# Exercise
Transcribe each record below word for word.
|---|
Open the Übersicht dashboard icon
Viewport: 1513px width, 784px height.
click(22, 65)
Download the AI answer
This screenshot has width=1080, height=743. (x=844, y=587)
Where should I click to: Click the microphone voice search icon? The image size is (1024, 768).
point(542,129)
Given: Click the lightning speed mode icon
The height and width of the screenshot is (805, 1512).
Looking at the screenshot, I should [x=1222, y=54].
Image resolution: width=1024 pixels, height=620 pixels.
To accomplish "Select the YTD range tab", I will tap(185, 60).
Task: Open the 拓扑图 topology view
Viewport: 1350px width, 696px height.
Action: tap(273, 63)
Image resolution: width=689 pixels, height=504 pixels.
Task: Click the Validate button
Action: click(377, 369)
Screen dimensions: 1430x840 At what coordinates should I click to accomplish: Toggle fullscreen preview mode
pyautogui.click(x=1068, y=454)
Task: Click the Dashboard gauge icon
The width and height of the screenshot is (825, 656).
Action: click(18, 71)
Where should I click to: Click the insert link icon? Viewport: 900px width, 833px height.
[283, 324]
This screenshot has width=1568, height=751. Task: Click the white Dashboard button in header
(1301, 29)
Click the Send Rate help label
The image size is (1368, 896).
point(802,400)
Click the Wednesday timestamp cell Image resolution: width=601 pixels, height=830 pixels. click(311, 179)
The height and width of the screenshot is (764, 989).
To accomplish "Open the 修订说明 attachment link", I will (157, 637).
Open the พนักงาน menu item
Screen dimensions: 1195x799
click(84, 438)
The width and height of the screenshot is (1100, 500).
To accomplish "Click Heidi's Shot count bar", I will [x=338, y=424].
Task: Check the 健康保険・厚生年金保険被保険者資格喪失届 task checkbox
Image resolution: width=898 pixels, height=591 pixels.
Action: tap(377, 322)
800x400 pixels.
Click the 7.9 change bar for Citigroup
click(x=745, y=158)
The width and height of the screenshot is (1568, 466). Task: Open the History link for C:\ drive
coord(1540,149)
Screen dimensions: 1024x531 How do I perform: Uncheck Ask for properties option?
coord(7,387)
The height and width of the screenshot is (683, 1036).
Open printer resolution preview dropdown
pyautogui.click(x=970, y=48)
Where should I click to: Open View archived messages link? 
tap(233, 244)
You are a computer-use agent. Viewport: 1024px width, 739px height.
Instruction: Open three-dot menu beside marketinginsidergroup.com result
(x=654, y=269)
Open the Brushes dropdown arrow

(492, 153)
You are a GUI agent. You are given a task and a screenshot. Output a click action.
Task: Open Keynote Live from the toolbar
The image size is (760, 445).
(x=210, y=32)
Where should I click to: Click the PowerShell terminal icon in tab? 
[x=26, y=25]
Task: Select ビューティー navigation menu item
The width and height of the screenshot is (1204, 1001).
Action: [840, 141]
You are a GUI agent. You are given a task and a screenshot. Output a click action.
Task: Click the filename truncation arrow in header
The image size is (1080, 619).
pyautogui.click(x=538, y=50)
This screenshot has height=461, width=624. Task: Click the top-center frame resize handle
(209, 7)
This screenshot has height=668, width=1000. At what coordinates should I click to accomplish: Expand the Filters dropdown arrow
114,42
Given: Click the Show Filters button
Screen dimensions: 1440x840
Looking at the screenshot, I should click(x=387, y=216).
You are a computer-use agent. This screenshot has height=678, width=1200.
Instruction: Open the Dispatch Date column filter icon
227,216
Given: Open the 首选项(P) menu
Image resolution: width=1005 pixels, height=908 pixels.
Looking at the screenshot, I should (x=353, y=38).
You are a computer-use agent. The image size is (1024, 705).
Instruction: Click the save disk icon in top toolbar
|---|
# Response
Open the Übersicht dashboard icon
Viewport: 1513px width, 784px height.
click(22, 65)
Download the AI answer
This screenshot has width=1080, height=743. (x=844, y=587)
Where should I click to: Click the microphone voice search icon? The image size is (1024, 768).
point(542,129)
Given: Click the lightning speed mode icon
The height and width of the screenshot is (805, 1512).
Looking at the screenshot, I should [x=1222, y=54].
Image resolution: width=1024 pixels, height=620 pixels.
To accomplish "Select the YTD range tab", I will tap(185, 60).
Task: Open the 拓扑图 topology view
Viewport: 1350px width, 696px height.
Action: tap(273, 63)
Image resolution: width=689 pixels, height=504 pixels.
Task: Click the Validate button
Action: click(377, 369)
Screen dimensions: 1430x840 At what coordinates should I click to accomplish: Toggle fullscreen preview mode
pyautogui.click(x=1068, y=454)
Task: Click the Dashboard gauge icon
The width and height of the screenshot is (825, 656).
Action: click(18, 71)
Where should I click to: Click the insert link icon? Viewport: 900px width, 833px height.
[283, 324]
This screenshot has width=1568, height=751. Task: Click the white Dashboard button in header
(1301, 29)
Click the Send Rate help label
The image size is (1368, 896).
point(802,400)
Click the Wednesday timestamp cell Image resolution: width=601 pixels, height=830 pixels. click(311, 179)
The height and width of the screenshot is (764, 989).
To accomplish "Open the 修订说明 attachment link", I will (157, 637).
Open the พนักงาน menu item
Screen dimensions: 1195x799
click(84, 438)
The width and height of the screenshot is (1100, 500).
To accomplish "Click Heidi's Shot count bar", I will [x=338, y=424].
Task: Check the 健康保険・厚生年金保険被保険者資格喪失届 task checkbox
Image resolution: width=898 pixels, height=591 pixels.
Action: tap(377, 322)
800x400 pixels.
Click the 7.9 change bar for Citigroup
click(x=745, y=158)
The width and height of the screenshot is (1568, 466). Task: Open the History link for C:\ drive
coord(1540,149)
Screen dimensions: 1024x531 How do I perform: Uncheck Ask for properties option?
coord(7,387)
The height and width of the screenshot is (683, 1036).
Open printer resolution preview dropdown
pyautogui.click(x=970, y=48)
Where should I click to: Open View archived messages link? 
tap(233, 244)
You are a computer-use agent. Viewport: 1024px width, 739px height.
Instruction: Open three-dot menu beside marketinginsidergroup.com result
(x=654, y=269)
Open the Brushes dropdown arrow

(492, 153)
You are a GUI agent. You are given a task and a screenshot. Output a click action.
Task: Open Keynote Live from the toolbar
The image size is (760, 445).
(x=210, y=32)
Where should I click to: Click the PowerShell terminal icon in tab? 
[x=26, y=25]
Task: Select ビューティー navigation menu item
The width and height of the screenshot is (1204, 1001).
Action: [840, 141]
You are a GUI agent. You are given a task and a screenshot. Output a click action.
Task: Click the filename truncation arrow in header
The image size is (1080, 619).
pyautogui.click(x=538, y=50)
This screenshot has height=461, width=624. Task: Click the top-center frame resize handle
(209, 7)
This screenshot has height=668, width=1000. At what coordinates should I click to accomplish: Expand the Filters dropdown arrow
114,42
Given: Click the Show Filters button
Screen dimensions: 1440x840
Looking at the screenshot, I should click(x=387, y=216).
You are a computer-use agent. This screenshot has height=678, width=1200.
Instruction: Open the Dispatch Date column filter icon
227,216
Given: Open the 首选项(P) menu
Image resolution: width=1005 pixels, height=908 pixels.
Looking at the screenshot, I should (x=353, y=38).
You are a computer-use agent. The image size is (1024, 705).
Instruction: Click the save disk icon in top toolbar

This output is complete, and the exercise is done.